Instrução: Reescreva as linhas a partir da que contém "Where should I" até a que contém "711x368 pixels. Task: Expand the More menu", incluindo ambas, renomeando "page" para "tab" e mantendo todo o resto igual. Deixe as imagens de fora da resposta.

Entrada:
- - -

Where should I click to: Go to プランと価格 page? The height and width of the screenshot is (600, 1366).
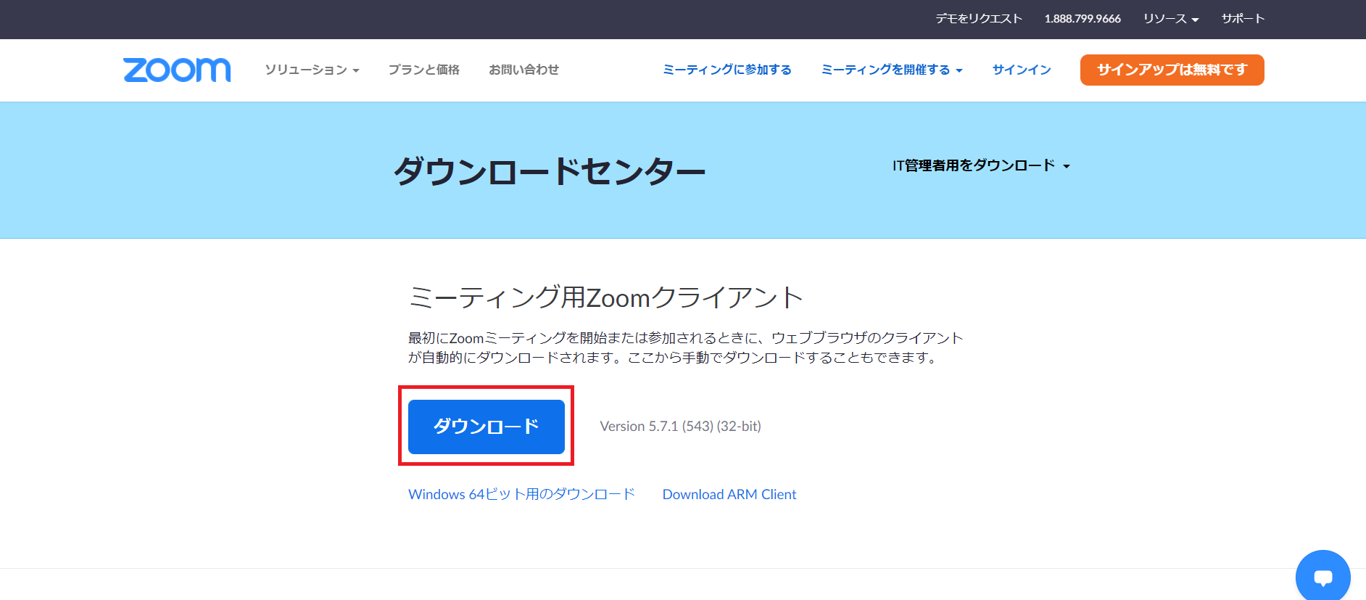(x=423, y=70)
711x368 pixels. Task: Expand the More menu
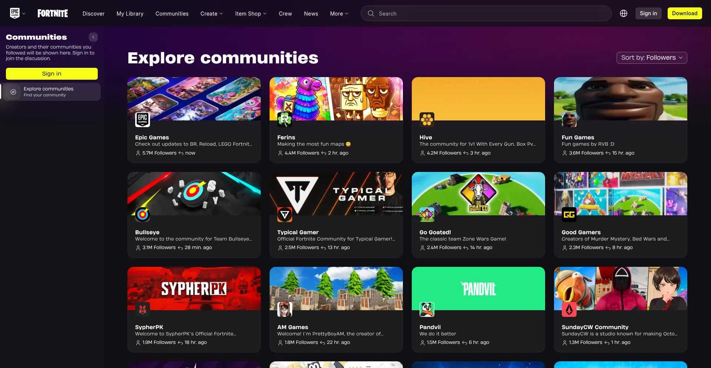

- - -

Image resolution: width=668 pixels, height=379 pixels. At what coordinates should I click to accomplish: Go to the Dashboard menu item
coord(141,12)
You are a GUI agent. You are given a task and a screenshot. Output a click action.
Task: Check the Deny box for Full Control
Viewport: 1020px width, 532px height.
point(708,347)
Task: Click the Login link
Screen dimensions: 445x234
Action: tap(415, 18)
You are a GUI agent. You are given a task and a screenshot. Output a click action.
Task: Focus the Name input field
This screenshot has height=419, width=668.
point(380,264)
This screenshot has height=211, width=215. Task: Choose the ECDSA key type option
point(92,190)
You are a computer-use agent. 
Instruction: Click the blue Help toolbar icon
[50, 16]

- - -

Resposta:
Where should I click to: Go to プランと価格 tab? The height and width of the screenshot is (600, 1366).
(x=423, y=70)
711x368 pixels. Task: Expand the More menu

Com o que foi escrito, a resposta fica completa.